** BEGIN **

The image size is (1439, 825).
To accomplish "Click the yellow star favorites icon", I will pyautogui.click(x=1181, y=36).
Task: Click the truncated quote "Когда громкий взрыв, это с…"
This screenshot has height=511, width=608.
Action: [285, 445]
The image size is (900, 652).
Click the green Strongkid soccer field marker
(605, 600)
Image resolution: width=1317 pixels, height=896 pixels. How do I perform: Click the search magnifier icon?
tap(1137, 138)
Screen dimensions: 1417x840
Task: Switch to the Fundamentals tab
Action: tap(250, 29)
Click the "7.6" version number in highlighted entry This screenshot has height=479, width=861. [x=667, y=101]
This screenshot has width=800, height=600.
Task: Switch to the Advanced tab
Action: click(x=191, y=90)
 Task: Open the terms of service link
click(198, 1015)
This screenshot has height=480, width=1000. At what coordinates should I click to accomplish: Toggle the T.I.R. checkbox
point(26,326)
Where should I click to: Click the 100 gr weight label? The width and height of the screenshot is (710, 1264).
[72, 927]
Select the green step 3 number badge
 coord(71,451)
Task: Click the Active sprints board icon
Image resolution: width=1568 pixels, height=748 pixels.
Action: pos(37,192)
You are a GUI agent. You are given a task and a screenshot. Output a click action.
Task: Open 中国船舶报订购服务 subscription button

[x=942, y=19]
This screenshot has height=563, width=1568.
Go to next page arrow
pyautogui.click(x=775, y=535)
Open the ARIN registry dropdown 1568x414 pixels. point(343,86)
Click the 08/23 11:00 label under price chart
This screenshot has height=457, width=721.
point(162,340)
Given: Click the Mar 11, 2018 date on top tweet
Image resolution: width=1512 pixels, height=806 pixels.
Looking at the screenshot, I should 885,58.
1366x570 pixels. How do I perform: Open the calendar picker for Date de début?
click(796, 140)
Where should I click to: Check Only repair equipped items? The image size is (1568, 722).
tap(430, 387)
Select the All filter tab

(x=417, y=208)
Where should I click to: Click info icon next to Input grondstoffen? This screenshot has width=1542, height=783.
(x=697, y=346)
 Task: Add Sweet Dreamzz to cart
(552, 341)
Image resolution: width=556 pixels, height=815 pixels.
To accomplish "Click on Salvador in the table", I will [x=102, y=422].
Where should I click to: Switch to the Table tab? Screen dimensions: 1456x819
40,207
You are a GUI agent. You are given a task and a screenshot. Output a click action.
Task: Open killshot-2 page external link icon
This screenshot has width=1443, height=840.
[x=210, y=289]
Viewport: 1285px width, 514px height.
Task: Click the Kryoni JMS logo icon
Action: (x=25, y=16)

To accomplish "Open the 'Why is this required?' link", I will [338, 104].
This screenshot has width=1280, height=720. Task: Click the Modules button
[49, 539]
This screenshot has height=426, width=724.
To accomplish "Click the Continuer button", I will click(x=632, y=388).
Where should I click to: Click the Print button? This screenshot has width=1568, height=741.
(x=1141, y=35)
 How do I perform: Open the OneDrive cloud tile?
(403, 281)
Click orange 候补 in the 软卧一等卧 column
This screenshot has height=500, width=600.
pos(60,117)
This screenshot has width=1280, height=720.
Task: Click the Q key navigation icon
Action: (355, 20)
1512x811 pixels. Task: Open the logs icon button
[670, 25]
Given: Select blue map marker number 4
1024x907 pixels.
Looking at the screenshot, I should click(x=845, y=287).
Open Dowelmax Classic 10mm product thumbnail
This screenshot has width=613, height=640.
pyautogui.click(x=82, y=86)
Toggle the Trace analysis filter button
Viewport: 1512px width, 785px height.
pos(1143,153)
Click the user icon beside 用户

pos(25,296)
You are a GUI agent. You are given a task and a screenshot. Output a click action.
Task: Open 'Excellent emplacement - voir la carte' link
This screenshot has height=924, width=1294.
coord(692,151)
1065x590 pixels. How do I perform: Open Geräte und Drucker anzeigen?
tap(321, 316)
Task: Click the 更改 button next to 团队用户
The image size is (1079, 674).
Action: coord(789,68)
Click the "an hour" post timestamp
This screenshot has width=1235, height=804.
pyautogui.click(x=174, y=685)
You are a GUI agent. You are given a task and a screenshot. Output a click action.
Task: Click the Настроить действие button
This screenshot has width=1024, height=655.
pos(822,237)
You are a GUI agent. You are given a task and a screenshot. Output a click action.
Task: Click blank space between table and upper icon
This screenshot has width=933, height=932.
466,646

** END **

Copy the data word for word, from the first line through the line that contains "(x=417, y=208)", with both of those lines included.

**Expected output**:
The image size is (1439, 825).
To accomplish "Click the yellow star favorites icon", I will pyautogui.click(x=1181, y=36).
Task: Click the truncated quote "Когда громкий взрыв, это с…"
This screenshot has height=511, width=608.
Action: [285, 445]
The image size is (900, 652).
Click the green Strongkid soccer field marker
(605, 600)
Image resolution: width=1317 pixels, height=896 pixels. How do I perform: Click the search magnifier icon?
tap(1137, 138)
Screen dimensions: 1417x840
Task: Switch to the Fundamentals tab
Action: tap(250, 29)
Click the "7.6" version number in highlighted entry This screenshot has height=479, width=861. [x=667, y=101]
This screenshot has width=800, height=600.
Task: Switch to the Advanced tab
Action: click(x=191, y=90)
 Task: Open the terms of service link
click(198, 1015)
This screenshot has height=480, width=1000. At what coordinates should I click to accomplish: Toggle the T.I.R. checkbox
point(26,326)
Where should I click to: Click the 100 gr weight label? The width and height of the screenshot is (710, 1264).
[72, 927]
Select the green step 3 number badge
 coord(71,451)
Task: Click the Active sprints board icon
Image resolution: width=1568 pixels, height=748 pixels.
Action: pos(37,192)
You are a GUI agent. You are given a task and a screenshot. Output a click action.
Task: Open 中国船舶报订购服务 subscription button

[x=942, y=19]
This screenshot has height=563, width=1568.
Go to next page arrow
pyautogui.click(x=775, y=535)
Open the ARIN registry dropdown 1568x414 pixels. point(343,86)
Click the 08/23 11:00 label under price chart
This screenshot has height=457, width=721.
point(162,340)
Given: Click the Mar 11, 2018 date on top tweet
Image resolution: width=1512 pixels, height=806 pixels.
Looking at the screenshot, I should 885,58.
1366x570 pixels. How do I perform: Open the calendar picker for Date de début?
click(796, 140)
Where should I click to: Check Only repair equipped items? The image size is (1568, 722).
tap(430, 387)
Select the All filter tab

(x=417, y=208)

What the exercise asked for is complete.